Das jetzt abgerissene Gebäude der Deutschen Bank stand über Jahre hinweg leer, Frequenzbringer wie Görtz verließen die Straße, zuletzt strich die Buchhandelskette Heymann die Segel und schloss aus Frust über die schwierige Lage ein Geschäft an dem Standort.

Auch andere Händler sind über die Situation alles andere als glücklich. "Wir freuen uns zwar darüber, dass sich am Großen Burstah nun endlich etwas tut, aber die jetzige Lage ist katastrophal", sagt Christine Langer, Filialleiterin von Schütt Optik. Durch die Baustelle seien die Laufkunden deutlich weniger geworden. Im Gegensatz zu Nachbar Schlüter hat sie die Hoffnung auf eine Verbesserung noch nicht aufgegeben. Erst vor zwei Jahren wurde das Fachgeschäft aufwendig renoviert.

Der Outdoorspezialist Mammut ist Ende vergangenen Jahres sogar ganz bewusst mit seinem ersten Hamburger Markenshop an den Großen Burstah gezogen. "Wir wussten, dass die erste Zeit an diesem Standort nicht einfach wird, sehen dies aber als langfristiges Projekt", sagt Filialleiter Felice Garraffo. Bislang sei man mit dem Absatz von Rucksäcken, wetterfesten Jacken und Wanderstiefeln zufrieden. Eine schnellere Veränderung würde aber auch er sich wünschen.
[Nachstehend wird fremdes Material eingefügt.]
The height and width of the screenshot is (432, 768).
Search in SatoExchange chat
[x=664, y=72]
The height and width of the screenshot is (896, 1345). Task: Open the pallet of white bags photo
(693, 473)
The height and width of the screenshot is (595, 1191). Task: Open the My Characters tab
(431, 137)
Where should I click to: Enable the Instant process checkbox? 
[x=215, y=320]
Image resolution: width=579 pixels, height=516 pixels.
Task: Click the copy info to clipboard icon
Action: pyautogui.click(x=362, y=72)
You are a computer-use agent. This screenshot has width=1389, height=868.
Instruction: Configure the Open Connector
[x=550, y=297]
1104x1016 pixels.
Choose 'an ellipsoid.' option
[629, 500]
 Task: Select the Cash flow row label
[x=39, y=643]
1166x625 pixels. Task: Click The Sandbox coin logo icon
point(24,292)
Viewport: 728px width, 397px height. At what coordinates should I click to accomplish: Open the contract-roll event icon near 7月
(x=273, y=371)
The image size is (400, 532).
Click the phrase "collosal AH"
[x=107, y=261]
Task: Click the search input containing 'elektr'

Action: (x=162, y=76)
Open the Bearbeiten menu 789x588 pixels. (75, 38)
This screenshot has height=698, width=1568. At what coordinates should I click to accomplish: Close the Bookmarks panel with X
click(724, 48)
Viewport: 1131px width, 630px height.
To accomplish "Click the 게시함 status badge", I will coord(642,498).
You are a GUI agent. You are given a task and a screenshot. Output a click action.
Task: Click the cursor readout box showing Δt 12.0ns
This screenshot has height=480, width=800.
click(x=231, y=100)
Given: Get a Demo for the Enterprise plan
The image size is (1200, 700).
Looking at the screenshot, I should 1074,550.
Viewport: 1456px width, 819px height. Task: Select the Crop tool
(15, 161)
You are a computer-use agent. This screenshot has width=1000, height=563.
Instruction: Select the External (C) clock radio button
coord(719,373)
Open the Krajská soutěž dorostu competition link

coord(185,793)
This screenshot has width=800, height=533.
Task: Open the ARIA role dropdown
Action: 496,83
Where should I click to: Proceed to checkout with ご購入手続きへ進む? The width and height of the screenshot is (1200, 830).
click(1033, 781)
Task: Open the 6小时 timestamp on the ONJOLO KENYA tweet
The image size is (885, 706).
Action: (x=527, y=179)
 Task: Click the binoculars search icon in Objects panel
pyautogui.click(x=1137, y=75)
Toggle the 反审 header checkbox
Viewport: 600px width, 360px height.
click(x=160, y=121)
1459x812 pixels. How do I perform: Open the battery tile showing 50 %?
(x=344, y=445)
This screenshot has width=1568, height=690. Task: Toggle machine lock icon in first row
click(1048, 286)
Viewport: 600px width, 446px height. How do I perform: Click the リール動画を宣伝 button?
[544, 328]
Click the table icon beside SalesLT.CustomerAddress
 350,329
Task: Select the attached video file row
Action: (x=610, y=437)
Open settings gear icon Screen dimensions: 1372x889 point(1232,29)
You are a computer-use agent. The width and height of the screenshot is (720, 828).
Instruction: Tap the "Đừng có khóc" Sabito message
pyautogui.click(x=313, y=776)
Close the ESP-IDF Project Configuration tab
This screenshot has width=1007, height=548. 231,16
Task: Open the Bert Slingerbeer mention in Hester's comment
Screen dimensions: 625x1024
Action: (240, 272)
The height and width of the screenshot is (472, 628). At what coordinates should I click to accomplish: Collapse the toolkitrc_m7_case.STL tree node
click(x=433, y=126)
Eigentlich hätte der Große Burstah als Teil des Nikolai-Quartiers im Schatten des Rathauses auch schon längst als sogenannter Business Improvement District (BID) ausgewiesen werden sollen. Doch die Initiative, die auch eine Neugestaltung der Großen Johannisstraße und des Adolphsplatzes, sowie gemeinsame Marketingmaßnahmen vorsieht, ist ebenfalls ins Stocken geraten. Hintergrund sind nach Angaben der Handelskammer eine fehlende Gesetzesänderung für die Ausweisung von BIDs sowie schleppende Verhandlungen mit den Grundeigentümern im Quartier, die die geplanten Maßnahmen finanzieren müssen.